Houses of Parliament, Stormy Sky, 1904.

The article also accurately notes that New York has a lot of brown — and that its ubiquitous brownstones are colored by a type of stone that was found in abundance in the nearby quarries of upstate New York and New Jersey.

This fits with something else that I’ve been thinking about recently, which is how smaller cities in a particular region often have uncanny similarities in their colors and materials with the big metropolis. Not surprisingly, Albany’s urbanism closely resembles New York City’s (and Brooklyn’s), and even has similar hues, although it is more than a hundred miles away.

Similarly, a lot of smaller cities in eastern Pennsylvania and southern New Jersey look oddly like lost crumbs of Philadelphia, with their brick facades and pitched roof row houses with oddly varied widths.

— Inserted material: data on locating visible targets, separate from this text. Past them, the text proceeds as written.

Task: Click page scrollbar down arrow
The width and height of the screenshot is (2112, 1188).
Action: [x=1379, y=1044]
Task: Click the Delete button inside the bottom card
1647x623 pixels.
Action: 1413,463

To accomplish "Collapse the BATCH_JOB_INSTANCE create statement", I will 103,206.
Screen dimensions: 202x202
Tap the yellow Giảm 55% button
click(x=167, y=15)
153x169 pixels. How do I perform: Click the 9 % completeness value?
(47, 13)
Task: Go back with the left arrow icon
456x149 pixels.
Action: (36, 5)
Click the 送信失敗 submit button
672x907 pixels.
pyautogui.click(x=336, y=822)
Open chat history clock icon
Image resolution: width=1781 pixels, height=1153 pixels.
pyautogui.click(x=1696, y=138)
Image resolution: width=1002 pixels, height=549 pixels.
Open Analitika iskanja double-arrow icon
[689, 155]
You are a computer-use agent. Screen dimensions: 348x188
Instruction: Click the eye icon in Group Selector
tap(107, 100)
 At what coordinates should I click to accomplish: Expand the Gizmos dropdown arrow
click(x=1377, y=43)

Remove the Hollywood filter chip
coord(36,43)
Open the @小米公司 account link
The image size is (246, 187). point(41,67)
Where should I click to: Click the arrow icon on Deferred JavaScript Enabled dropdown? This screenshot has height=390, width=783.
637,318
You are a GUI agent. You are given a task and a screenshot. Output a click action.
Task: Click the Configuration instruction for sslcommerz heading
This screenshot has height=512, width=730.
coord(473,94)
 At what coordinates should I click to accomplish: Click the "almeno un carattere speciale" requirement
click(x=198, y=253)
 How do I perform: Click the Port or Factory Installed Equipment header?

The role of local materials in establishing the palette of a specific place — as well as building styles that may be influenced by the materials used — may have historically been an accident. But for a long time it has also been increasingly a choice. The availability of building materials from elsewhere is hardly a brand new phenomenon. The Romans transported marble, and other stones, and paints, throughout the Empire. And as Furseth points out in this piece, the Silk Road had made the colors of the Far East available to Indians, Middle Easterners, and Europeans long ago. But the widespread use of imported building materials for vernacular projects is a more recent phenomenon.

When employed artfully, imported materials can of course add richness and variety to the urban form. But in the wrong hands (of which there are many) they can more easily contribute to a sort of postmodern chaos borne of a jumble of discordant materials (and associated forms), driven by parsimony, and reflecting an almost complete lack of grounding, purpose, or continuity with the past.

In my own research, I have found that some of the worst effects of this trend are accruing to cities in developing countries where urbanization has happened rapidly, and in the context of the global economy; and also in the postwar development of America, where the bulk of construction has taken place in a wealthier version of the same context.